Trump se veut également partisan d’une approche transactionnelle de la politique. En
d’autres termes, il aborde les relations des États-Unis avec ses partenaires et adversaires
comme autant de transactions commerciales dans lesquelles chacune des parties s’efforce
d’obtenir les conditions les plus avantageuses. S’il lui arrive d’utiliser parfois des concepts
aussi abstraits que « valeurs communes », « intérêts de l’humanité » ou « opinion publique
mondiale », il est loin d’en avoir fait le cœur de sa politique étrangère. La ressemblance est
frappante avec le discours tenu ces dernières années par les dirigeants russes, qui appellent
à fonder toute relation sur les intérêts spécifiques des parties concernées plutôt que sur des
abstractions telles que ces fameuses « valeurs communes ».

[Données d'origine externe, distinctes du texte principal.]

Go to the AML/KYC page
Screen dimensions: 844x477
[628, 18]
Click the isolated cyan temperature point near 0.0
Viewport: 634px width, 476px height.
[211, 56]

En 2016, certains analystes russes avaient souligné le caractère bipartite de la politique
étrangère américaine. Ils relevaient la tendance à la dégradation des relations bilatérales
amorcée durant le second mandat d’Obama et rappelaient notamment l’importance de la
notion de checks and balances (« poids et contrepoids »), le mécanisme de séparation des
pouvoirs sur lequel repose le système politique américain. Le sentiment général était
cependant à l’optimisme et l’élection du nouveau président, on l’a dit, fit naître de grandes
espérances — qui allaient se révéler infondées : les relations russo-américaines, depuis
l’élection de Trump, se sont détériorées par rapport à ce qu’elles étaient sous les
administrations précédentes.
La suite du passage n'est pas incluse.